We won’t petition if Building Bridges Initiative (BBI) case flops

Thursday, August 19th, 2021 00:00 |
ODM leader Raila Odinga. Photo/File

Kepher Otieno

The clamour for review of the Constitution under the Building Bridges Initiative (BBI) will end tomorrow if the Court of Appeal rules against the petition.

Opposition leader Raila Odinga says his side  will not seek further legal redress at the Supreme Court, if the much-awaited case is dismissed by the Court of Appeal.

A seven-judge Bench will tomorrow rule on the appeal against a High Court decision, declaring the BBI project as “unconstitutional, null and void.”

Raila, long and protracted legal battles will eat into their 2022 General Election campaign time.

Instead, he says they will focus on the Azimio La Umoja movement, which was launched in Nakuru on Tuesday.

Strategic plan

Raila says the Azimio La Umoja is aimed at creating a movement, whose role is to allow people the opportunity to come together, speak their mind and discuss about the Kenya they want.

“Whichever way the ruling goes, we shall carry on with our unity agenda. We have a strategic plan to unite the country ahead of the 2022 General Election. This is good and is unstoppable,’’ he declared.

Raila, while speaking during a morning Radio show on Nam Lolwe FM yesterday, said should the court trash the BBI project, they will shelve the plans and only revisit, if they form the next government. 

He spoke before he went to meet  President Uhuru Kenyatta at Mombasa State House.

He claimed that he was not aware of what will emanate from the courts, but they have “adjusted their adrenaline” to absorb the heat when the ruling is rendered tomorrow.

“If the ruling favours Kenyans, good. If they rule otherwise, it will still be okay but nobody can stop reggae.

We will reintroduce it in the next government. But we won’t waste time again going to the Supreme Court to challenge the decisions further,” he said.

Last month, Raila said his team has a ‘Plan B’ should the higher courts reject BBI constitutional change push.

The High Court on May 13, blocked the government-backed plan to make fundamental changes to the Constitution, among them the expansion of the Executive to create the position of Prime Minister with two deputies.

Justices  Joel Ngugi, George Odunga, Jairus Ngaah, Chacha Mwita and Teresia Matheka declared the BBI process as irregular, illegal and unconstitutional.

In their ruling, they declared the President cannot initiate amendments through a popular initiative, maintaining that route was reserved for Wanjiku.

Uhuru and Raila unveiled the initiative after a truce following the disputed 2017 presidential election that nearly pushed the country to the edge.

Already, the Court of Appeal has notified Kenyans that the pending judgment will be read by the seven judges in an open court, with numbers of those to attend limited due to the Covid-19 pandemic.

0nly 16 lawyers will be allowed in the court while the rest will follow proceedings online; in keeping with the social distancing norm, according Court of Appeal Deputy Registrar Lorraine Ogombe.

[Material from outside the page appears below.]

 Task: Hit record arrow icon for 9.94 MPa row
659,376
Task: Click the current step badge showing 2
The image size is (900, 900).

Court of Appeal President Daniel Musinga, Justices Hannah Okwengu, Patrick Kiage, Fatuma Sichale, Gatembu Kairu, Roselyne Nambuye and Francis Tuiyot, retreated to write the ruling that is expected to be a game changer in the country’s political landscape.

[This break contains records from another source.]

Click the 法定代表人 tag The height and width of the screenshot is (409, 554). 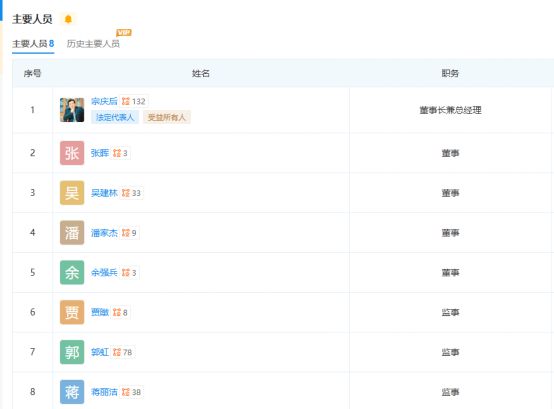(x=115, y=117)
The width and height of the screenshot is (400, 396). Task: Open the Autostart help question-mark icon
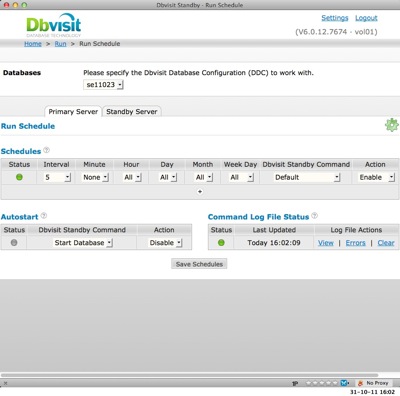coord(44,216)
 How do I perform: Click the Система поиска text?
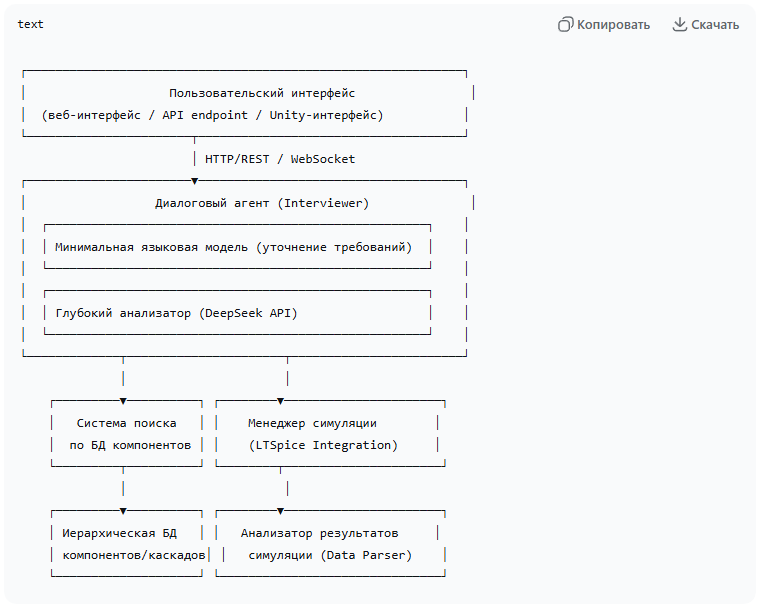click(129, 423)
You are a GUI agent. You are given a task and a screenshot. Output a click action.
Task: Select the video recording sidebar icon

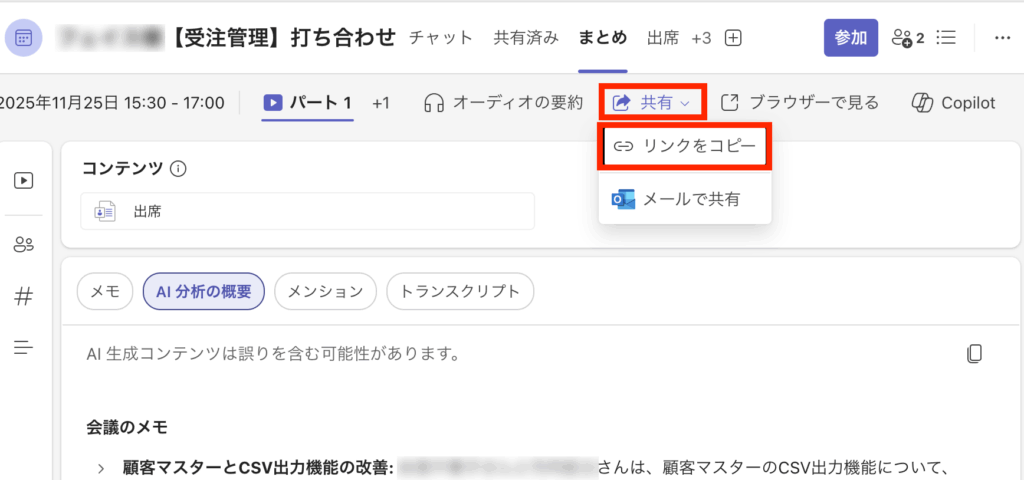click(x=24, y=181)
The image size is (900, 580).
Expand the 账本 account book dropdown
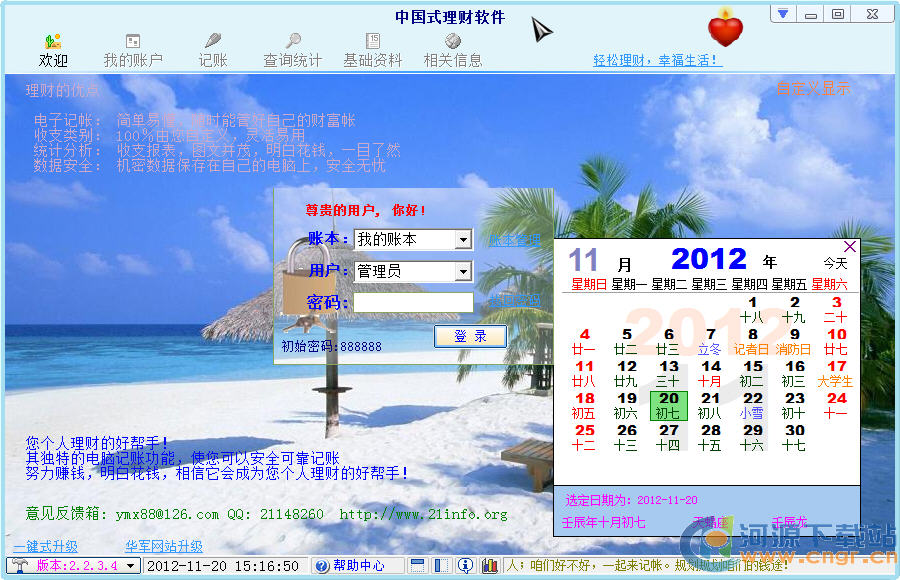click(463, 240)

The BBI contains a nine-point agenda of issues singled out by Uhuru and Raila,  to address some of what they described as the country’s most pressing issues.

But some critics led by the Deputy President William Ruto say it is a selfish initiative to reward certain politicians.

Presidential assent

The two houses of Parliament and county assemblies had passed the Constitutional Amendment Bill 2020 that contained the BBI proposals before they were stopped by the High Court.

It was awaiting a presidential assent, after which Kenyans would have headed to a referendum, before next year’s elections.

The judges also ruled that the BBI taskforce, a body created by the President, was illegal, adding that Uhuru had failed the leadership test.

BBI had proposed the creation of a prime minister post, at least 70 new constituencies and an affirmative action clause that could create up to 300 new unelected Members of Parliament.

At the weekend, the Constitutional Implementation Oversight Commission team led by vice-chairman Peter Kaluma said some of the amendments will be made through parliamentary initiatives.